艾琳看着他,蓝色的眼睛里,闪过一丝感兴趣的光。
“我要让他,时时刻刻都活在恐惧里。”
周彦笑了,笑得很疯狂,“我要让他知道,他连自己最心爱的女人和孩子都保护不了,他就是个废物。”
他已经不想再跟周珩玩那些弯弯绕绕的商业游戏了。
他要用最直接,最原始的方式,去摧毁他。
艾琳看着他脸上那种不顾一切的疯狂,也笑了。
她就喜欢他这个样子。
像一头被逼到绝境,即将要噬主的野兽。
“我帮你。”
她说,“我认识一些人,他们很专业,可以帮你办成任何你想办的事。”
几天后,温姝常去接周安的那家私立幼儿园,来了一位新的保育员。
“温医生,您好,我是新来的保育员,我叫陈敏。”
一个看起来二十出头的年轻女孩,看到温姝,很热情地迎了上来。
女孩长得很清秀,脸上带着一点涉世未深的腼腆,笑起来有两个浅浅的酒窝,很有亲和力。
“你好。

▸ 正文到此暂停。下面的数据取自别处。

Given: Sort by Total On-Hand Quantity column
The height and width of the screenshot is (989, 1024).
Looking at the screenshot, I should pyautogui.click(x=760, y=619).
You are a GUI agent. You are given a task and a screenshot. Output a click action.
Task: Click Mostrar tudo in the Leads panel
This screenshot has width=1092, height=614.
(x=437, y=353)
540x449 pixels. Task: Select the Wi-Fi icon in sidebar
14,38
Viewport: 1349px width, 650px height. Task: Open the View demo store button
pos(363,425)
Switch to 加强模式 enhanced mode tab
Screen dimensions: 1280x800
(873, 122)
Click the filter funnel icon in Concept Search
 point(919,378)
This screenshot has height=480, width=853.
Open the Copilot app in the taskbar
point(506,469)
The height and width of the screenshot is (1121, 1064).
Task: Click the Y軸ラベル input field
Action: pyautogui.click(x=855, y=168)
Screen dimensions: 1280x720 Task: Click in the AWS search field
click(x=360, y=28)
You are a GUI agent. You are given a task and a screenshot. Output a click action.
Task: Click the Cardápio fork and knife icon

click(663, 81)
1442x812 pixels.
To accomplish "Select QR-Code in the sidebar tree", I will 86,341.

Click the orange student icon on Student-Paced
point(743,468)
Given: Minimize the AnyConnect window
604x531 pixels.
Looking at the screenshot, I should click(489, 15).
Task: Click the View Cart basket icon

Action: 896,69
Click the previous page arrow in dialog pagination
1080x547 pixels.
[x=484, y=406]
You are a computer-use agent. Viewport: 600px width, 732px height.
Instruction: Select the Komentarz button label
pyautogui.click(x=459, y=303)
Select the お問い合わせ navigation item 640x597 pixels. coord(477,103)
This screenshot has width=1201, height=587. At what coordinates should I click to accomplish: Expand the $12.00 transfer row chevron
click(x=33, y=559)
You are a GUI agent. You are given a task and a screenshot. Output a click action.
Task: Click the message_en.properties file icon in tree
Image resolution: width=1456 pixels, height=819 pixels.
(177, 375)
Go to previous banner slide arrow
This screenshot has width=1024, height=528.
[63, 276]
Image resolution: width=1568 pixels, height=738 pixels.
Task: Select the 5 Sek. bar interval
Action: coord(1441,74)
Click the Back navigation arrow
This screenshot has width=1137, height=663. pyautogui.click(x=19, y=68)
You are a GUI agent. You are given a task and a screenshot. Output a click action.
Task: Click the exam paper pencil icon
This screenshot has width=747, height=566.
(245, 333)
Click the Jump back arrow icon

”温姝对她点了点头。
原来的保育员李老师因为家里有急事,临时请了长假,幼儿园这边也是昨天才通知她。
“周安今天在幼儿园很乖呢。”
陈敏一边帮周安整理着小书包,一边笑着说,“喝了一整瓶奶,还自己睡了午觉,小朋友们都很喜欢他。”
她的语气很熟稔,好像已经带了周安很久一样。
温姝看着她,没有说话。
她只是看着陈敏把周安抱起来,递给她。
在交接孩子的一瞬间,温姝注意到,陈敏抱孩子的姿势,有些僵硬。
那不是一个专业的保育员该有的姿势。
而且,她的视线,总是不经意地,在周安的后颈处停留。
那里,是周安之前因为中毒,出过疹子的地方。
温姝的心,沉了一下。
“陈老师以前,是在哪里工作的?”温姝抱着儿子,随口问了一句。
“哦,我之前在城西那家双语幼儿园。”
陈敏的回答很快,像是早就准备好了一样。
“是吗?”
温姝笑了笑,“那里的孩子,应该都是非富即贵吧?”
“听说那家幼儿园对孩子的饮食要求很高,特别是对过敏体质的孩子,都有专门的营养师配餐。”
“是,是的。”
陈敏的眼神,有一瞬间的慌乱,“我们……我们都很注意的。”
“那你知道,如果孩子对花生轻度过敏,同时又有乳糖不耐受的症状,在紧急处理时,应该优先处理哪种情况吗?”
温姝的问题,问得很突然。
陈敏的脑子,明显卡壳了。
她张了张嘴,脸都憋红了,一个字都说不出来。
“我……”
“没关系。”
温姝打断她,脸上的笑容不变,“我就是随便问问,毕竟我是做医生的,对这些比较敏感。”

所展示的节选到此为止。